◆ **WHAT YOU WILL DO**: The records come next. Copy all of them exactly.

◆ **EXERCISE DATA**:
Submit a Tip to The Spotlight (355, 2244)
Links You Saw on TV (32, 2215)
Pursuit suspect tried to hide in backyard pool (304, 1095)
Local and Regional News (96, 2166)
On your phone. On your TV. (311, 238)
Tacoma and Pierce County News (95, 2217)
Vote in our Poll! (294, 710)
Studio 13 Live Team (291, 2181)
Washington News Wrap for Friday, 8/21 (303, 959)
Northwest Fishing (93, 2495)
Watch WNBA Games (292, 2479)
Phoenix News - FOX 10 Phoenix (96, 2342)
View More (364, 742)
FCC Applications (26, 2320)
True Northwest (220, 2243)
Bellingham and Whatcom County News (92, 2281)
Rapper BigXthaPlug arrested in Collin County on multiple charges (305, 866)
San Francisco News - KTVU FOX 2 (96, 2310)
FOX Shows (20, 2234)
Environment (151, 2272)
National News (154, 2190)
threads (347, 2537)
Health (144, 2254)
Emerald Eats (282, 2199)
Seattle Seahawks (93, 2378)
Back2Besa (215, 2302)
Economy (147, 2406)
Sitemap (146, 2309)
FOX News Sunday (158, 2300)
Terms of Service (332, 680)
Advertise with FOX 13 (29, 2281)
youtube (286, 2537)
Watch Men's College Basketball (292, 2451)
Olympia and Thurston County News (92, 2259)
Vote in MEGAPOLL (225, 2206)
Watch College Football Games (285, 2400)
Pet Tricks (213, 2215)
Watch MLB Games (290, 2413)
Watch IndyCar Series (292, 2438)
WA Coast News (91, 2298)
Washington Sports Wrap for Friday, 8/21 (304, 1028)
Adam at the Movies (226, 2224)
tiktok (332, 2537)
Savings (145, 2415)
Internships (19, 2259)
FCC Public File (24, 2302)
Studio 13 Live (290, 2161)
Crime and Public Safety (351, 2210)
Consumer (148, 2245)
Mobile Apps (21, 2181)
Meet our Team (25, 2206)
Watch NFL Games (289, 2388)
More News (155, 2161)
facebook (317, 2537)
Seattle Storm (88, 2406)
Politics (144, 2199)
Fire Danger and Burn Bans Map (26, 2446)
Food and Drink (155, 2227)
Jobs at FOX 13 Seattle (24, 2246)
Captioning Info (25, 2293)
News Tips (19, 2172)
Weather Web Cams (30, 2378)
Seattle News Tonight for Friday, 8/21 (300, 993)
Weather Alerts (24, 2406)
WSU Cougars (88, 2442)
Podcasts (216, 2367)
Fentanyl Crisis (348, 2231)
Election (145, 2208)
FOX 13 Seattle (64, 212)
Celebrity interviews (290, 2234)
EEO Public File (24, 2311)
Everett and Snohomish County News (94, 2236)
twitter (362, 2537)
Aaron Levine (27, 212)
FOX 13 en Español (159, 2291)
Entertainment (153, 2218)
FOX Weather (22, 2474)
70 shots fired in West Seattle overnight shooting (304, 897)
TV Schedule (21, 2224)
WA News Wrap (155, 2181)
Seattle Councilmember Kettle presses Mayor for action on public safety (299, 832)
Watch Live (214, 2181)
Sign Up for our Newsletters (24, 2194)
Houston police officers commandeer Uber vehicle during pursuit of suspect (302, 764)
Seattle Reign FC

◆ **EXERCISE SOLUTION**:
Submit a Tip to The Spotlight (355, 2244)
Links You Saw on TV (32, 2215)
Pursuit suspect tried to hide in backyard pool (304, 1095)
Local and Regional News (96, 2166)
On your phone. On your TV. (311, 238)
Tacoma and Pierce County News (95, 2217)
Vote in our Poll! (294, 710)
Studio 13 Live Team (291, 2181)
Washington News Wrap for Friday, 8/21 (303, 959)
Northwest Fishing (93, 2495)
Watch WNBA Games (292, 2479)
Phoenix News - FOX 10 Phoenix (96, 2342)
View More (364, 742)
FCC Applications (26, 2320)
True Northwest (220, 2243)
Bellingham and Whatcom County News (92, 2281)
Rapper BigXthaPlug arrested in Collin County on multiple charges (305, 866)
San Francisco News - KTVU FOX 2 (96, 2310)
FOX Shows (20, 2234)
Environment (151, 2272)
National News (154, 2190)
threads (347, 2537)
Health (144, 2254)
Emerald Eats (282, 2199)
Seattle Seahawks (93, 2378)
Back2Besa (215, 2302)
Economy (147, 2406)
Sitemap (146, 2309)
FOX News Sunday (158, 2300)
Terms of Service (332, 680)
Advertise with FOX 13 (29, 2281)
youtube (286, 2537)
Watch Men's College Basketball (292, 2451)
Olympia and Thurston County News (92, 2259)
Vote in MEGAPOLL (225, 2206)
Watch College Football Games (285, 2400)
Pet Tricks (213, 2215)
Watch MLB Games (290, 2413)
Watch IndyCar Series (292, 2438)
WA Coast News (91, 2298)
Washington Sports Wrap for Friday, 8/21 (304, 1028)
Adam at the Movies (226, 2224)
tiktok (332, 2537)
Savings (145, 2415)
Internships (19, 2259)
FCC Public File (24, 2302)
Studio 13 Live (290, 2161)
Crime and Public Safety (351, 2210)
Consumer (148, 2245)
Mobile Apps (21, 2181)
Meet our Team (25, 2206)
Watch NFL Games (289, 2388)
More News (155, 2161)
facebook (317, 2537)
Seattle Storm (88, 2406)
Politics (144, 2199)
Fire Danger and Burn Bans Map (26, 2446)
Food and Drink (155, 2227)
Jobs at FOX 13 Seattle (24, 2246)
Captioning Info (25, 2293)
News Tips (19, 2172)
Weather Web Cams (30, 2378)
Seattle News Tonight for Friday, 8/21 (300, 993)
Weather Alerts (24, 2406)
WSU Cougars (88, 2442)
Podcasts (216, 2367)
Fentanyl Crisis (348, 2231)
Election (145, 2208)
FOX 13 Seattle (64, 212)
Celebrity interviews (290, 2234)
EEO Public File (24, 2311)
Everett and Snohomish County News (94, 2236)
twitter (362, 2537)
Aaron Levine (27, 212)
FOX 13 en Español (159, 2291)
Entertainment (153, 2218)
FOX Weather (22, 2474)
70 shots fired in West Seattle overnight shooting (304, 897)
TV Schedule (21, 2224)
WA News Wrap (155, 2181)
Seattle Councilmember Kettle presses Mayor for action on public safety (299, 832)
Watch Live (214, 2181)
Sign Up for our Newsletters (24, 2194)
Houston police officers commandeer Uber vehicle during pursuit of suspect (302, 764)
Seattle Reign FC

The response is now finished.